Bus Factor 1 Is Not a Secret
Most small open-source projects pretend to have a team. We just shipped governance docs that openly disclose ATR is a single-maintainer project — and explain how that constrains decision-making.
We just shipped CONTRIBUTING.md, MAINTAINERS.md, and SECURITY.md for the AI RMF OSCAL catalog and the ATR rules repos. The most visible thing in MAINTAINERS.md is a sentence we considered carefully:
> Bus factor is currently 1. We are actively recruiting additional maintainers.
Most small open-source security projects do not say this out loud. They use plural pronouns ("our team", "we"), list 2–3 names on the README who have not committed in a year, and hope nobody asks. That works until a downstream consumer with real procurement requirements does ask. Then the credibility cliff is unrecoverable.
The Conflict of Interest Disclosure
MAINTAINERS.md also includes an explicit COI declaration:
> The maintainer (Adam Lin) is also the founder of PanGuard AI, the commercial product that uses ATR rules. ATR is and remains MIT-licensed in perpetuity per the public GOVERNANCE.md. The maintainer recuses from decisions where vendor interest could materially influence catalog content — for example, proposals to add ATR-specific guidance to NIST controls.
This is not legal cover. It is a working rule. When a contributor opens a PR that would tilt the catalog toward language that benefits PanGuard's scanner, the maintainer steps out of the review and the decision rolls into the public-comment process.
Decision-Making With Bus Factor 1
The governance docs spell out three lanes:
- ●Routine fixes (typos, broken links, schema-conformant non-content changes): one maintainer review.
- ●Substantive changes (new controls, profile-altering edits, taxonomy updates): 7-day open discussion on the relevant issue + lazy consensus.
- ●Breaking changes (schema migration, deprecated identifiers, major-version bumps): 2 maintainer approvals OR 14-day public comment if only 1 maintainer exists.
Bus factor 1 does not mean unilateral. It means substantive and breaking decisions are forced into the open and time-windowed.
Path to Bus Factor 2+
We are actively recruiting. The path is published:
- ●3+ merged PRs
- ●8 weeks of active participation (reviewing PRs, answering issues, attending the monthly community call)

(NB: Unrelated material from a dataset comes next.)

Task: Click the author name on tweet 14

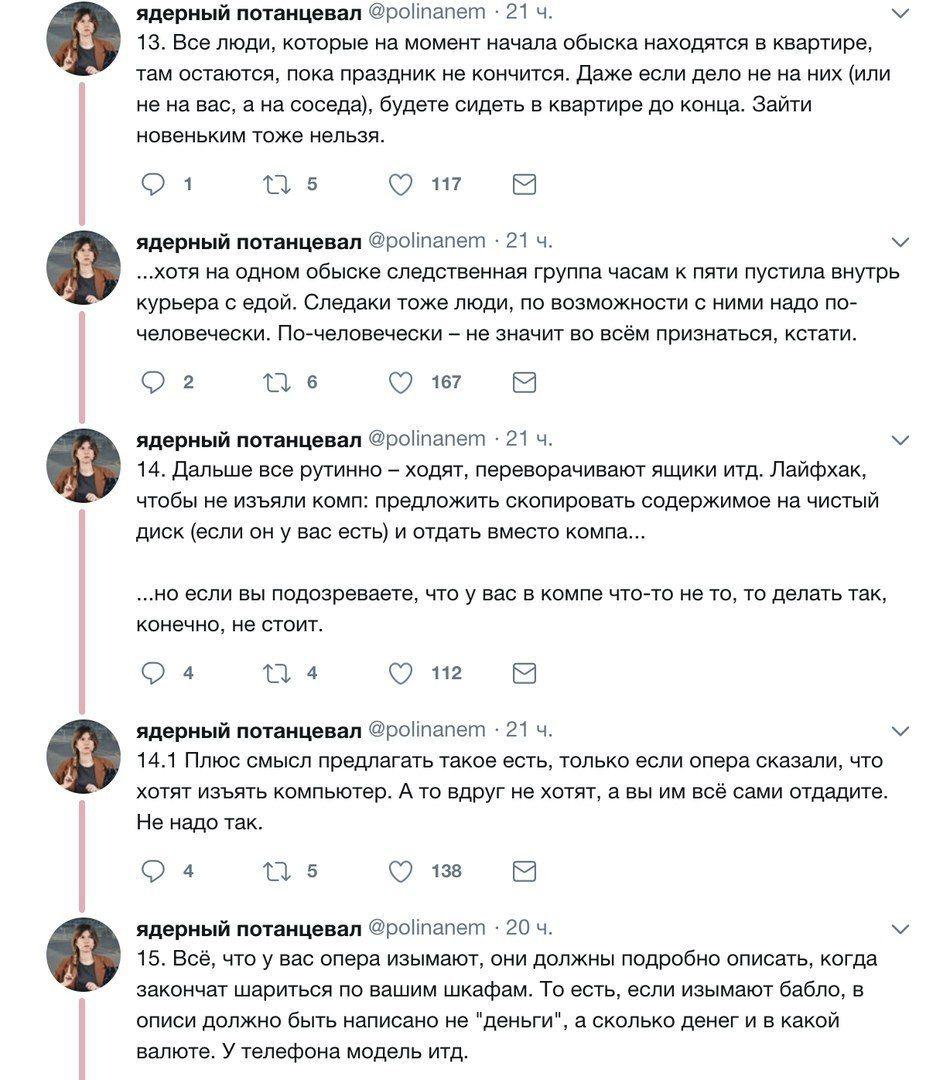Action: pos(248,439)
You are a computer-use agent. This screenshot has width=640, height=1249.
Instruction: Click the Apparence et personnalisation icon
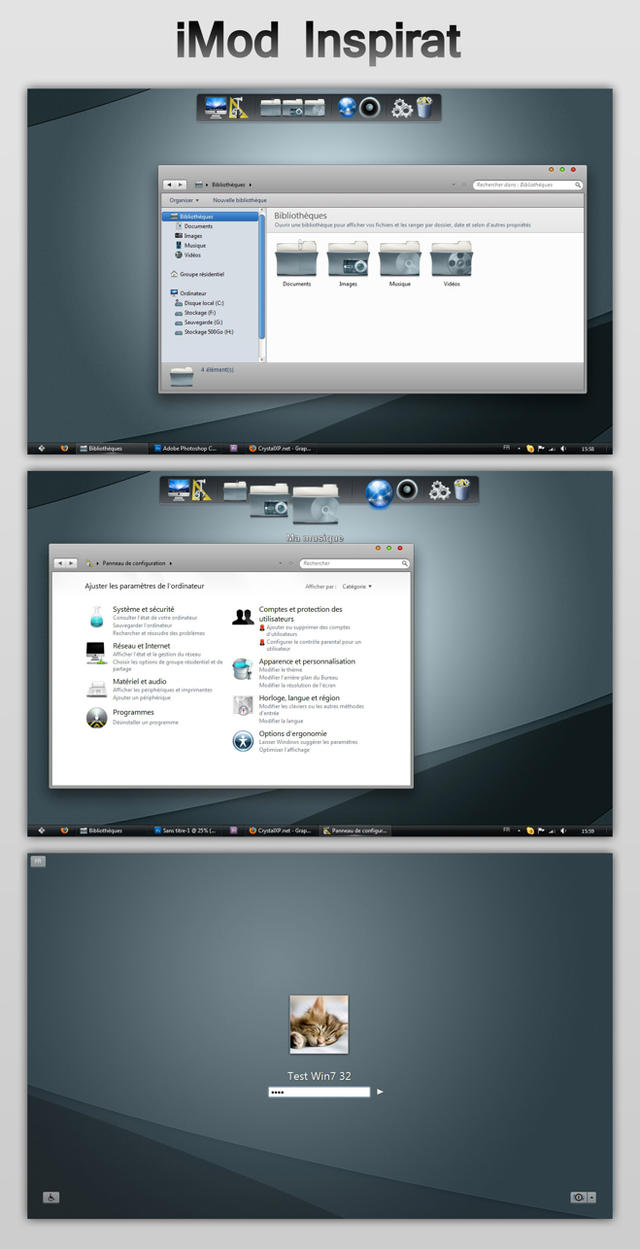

- ●Consensus add by existing maintainers
This is not a clubby filter. It is the time it takes to learn the catalog's editorial conventions well enough to do harm if rushed.
Why Disclose at All
Two reasons. First, downstream consumers — federal-adjacent compliance teams, security vendors integrating ATR rules, anyone doing third-party risk assessment on the project — get an accurate picture of project resilience. They can plan around it (mirror the repo, pin versions, contribute a maintainer).
Second, the alternative is worse. A project that hides bus factor 1 invites a single point-of-failure narrative the first time a reviewer notices. Honesty up-front reframes the same fact as a transparency strength.